Exercise aim
Transcribe only the lines in the data below falling between the line with "Given: Select the Mork radio button" and the line with "Task: Open trend", including those two lines, and leave out any picture.

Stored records
Content starts
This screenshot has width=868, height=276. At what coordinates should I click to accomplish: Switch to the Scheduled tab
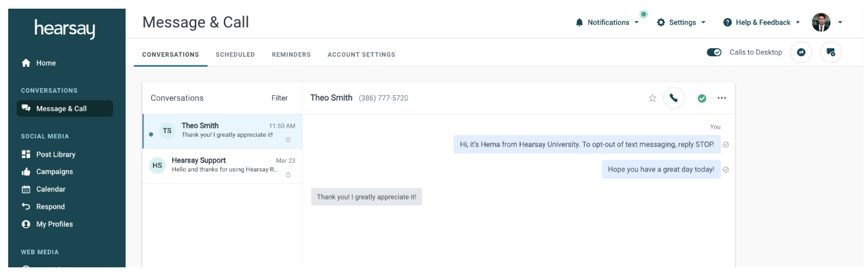pyautogui.click(x=235, y=54)
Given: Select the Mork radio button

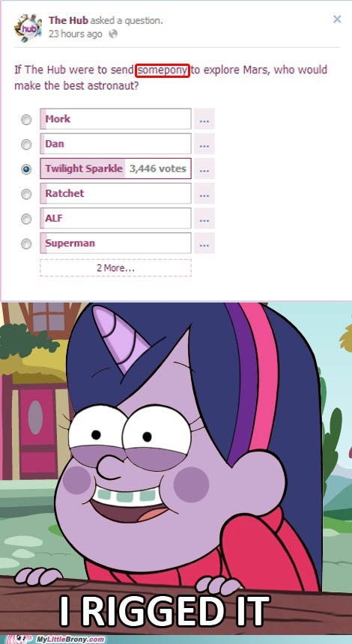Looking at the screenshot, I should click(26, 120).
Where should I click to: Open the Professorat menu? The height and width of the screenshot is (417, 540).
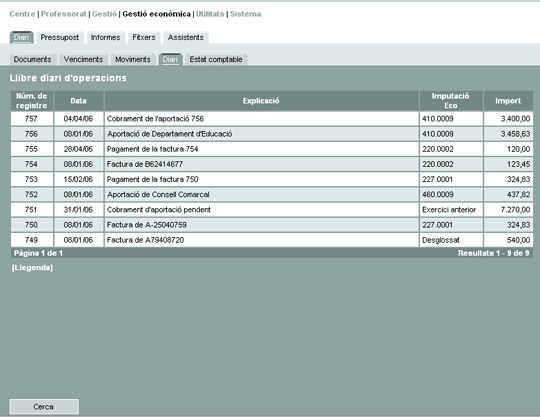click(64, 14)
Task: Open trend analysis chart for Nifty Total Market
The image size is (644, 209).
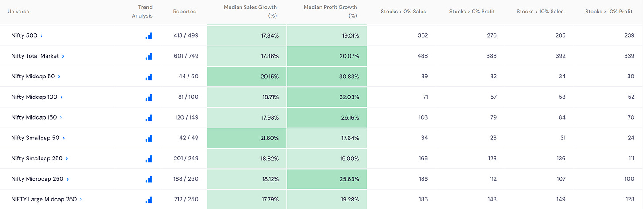Action: pos(149,56)
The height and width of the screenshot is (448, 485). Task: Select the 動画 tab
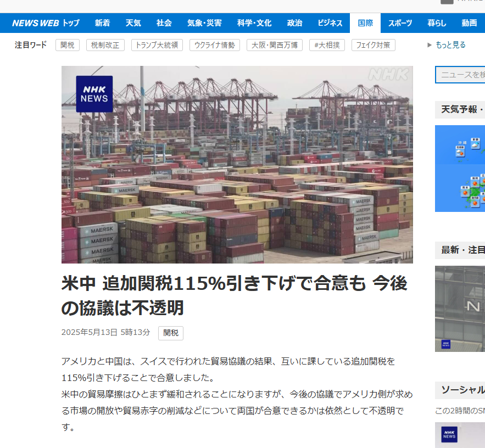[469, 23]

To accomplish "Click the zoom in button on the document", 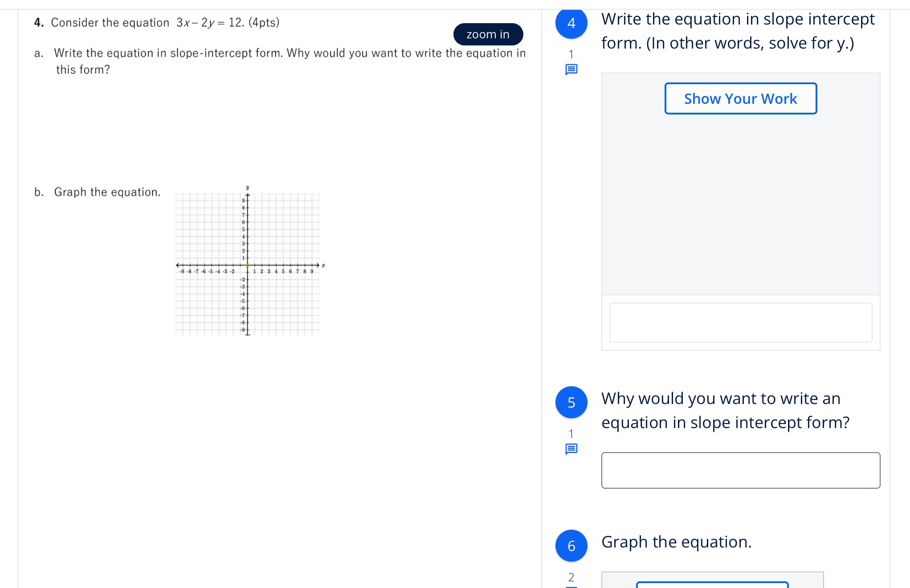I will pos(488,34).
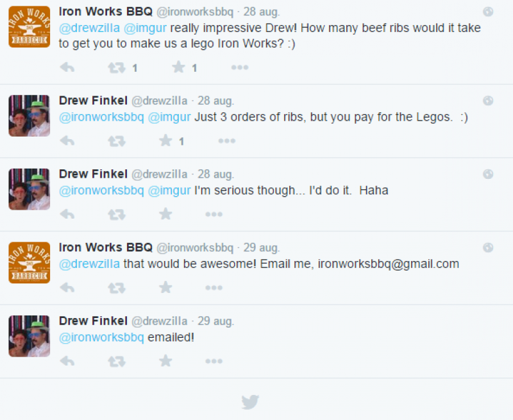Star the 'I'm serious though' tweet
Image resolution: width=513 pixels, height=420 pixels.
[x=165, y=214]
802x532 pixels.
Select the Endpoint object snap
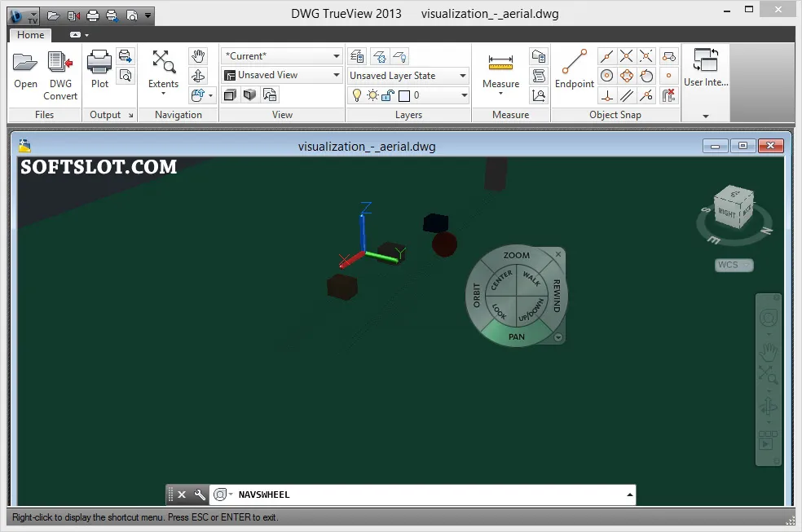(x=574, y=70)

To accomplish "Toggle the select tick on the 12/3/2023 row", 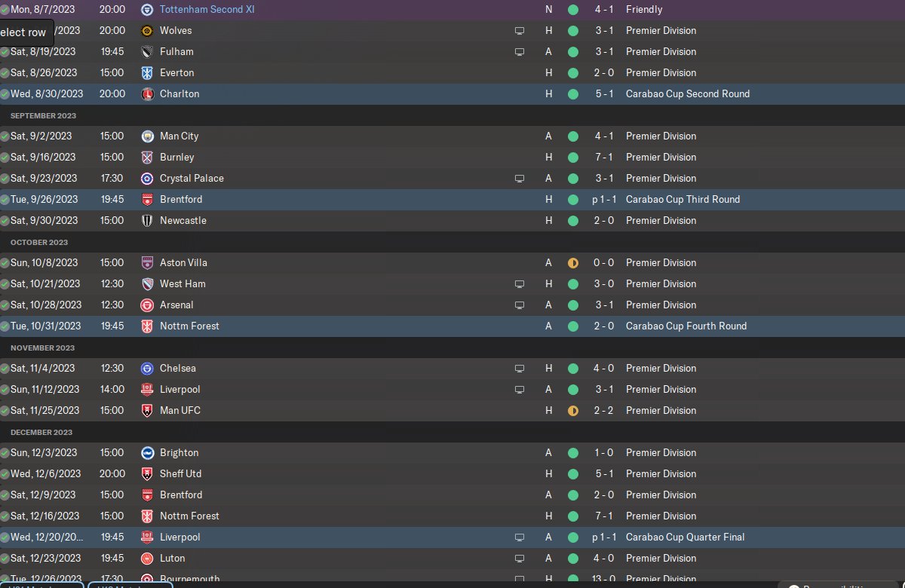I will (x=5, y=453).
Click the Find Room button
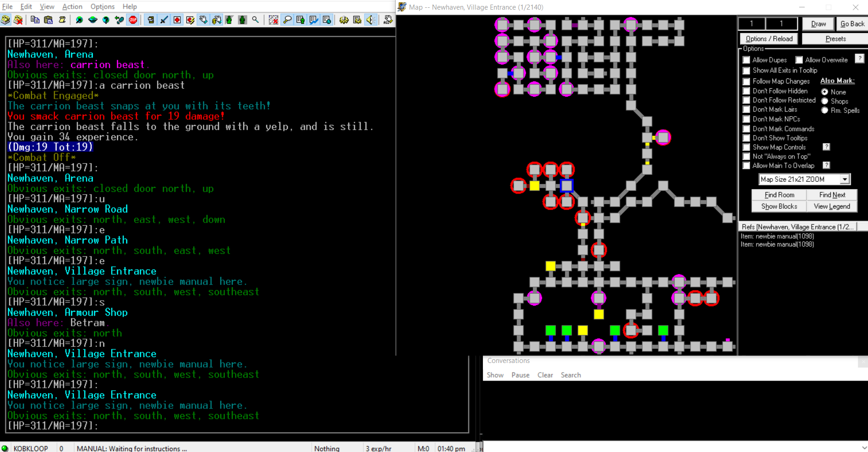The image size is (868, 452). (779, 195)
Content ends
Your response
Given: Select the Mork radio button

Looking at the screenshot, I should click(26, 120).
Where should I click to: Open the Professorat menu? The height and width of the screenshot is (417, 540).
click(64, 14)
Task: Open trend analysis chart for Nifty Total Market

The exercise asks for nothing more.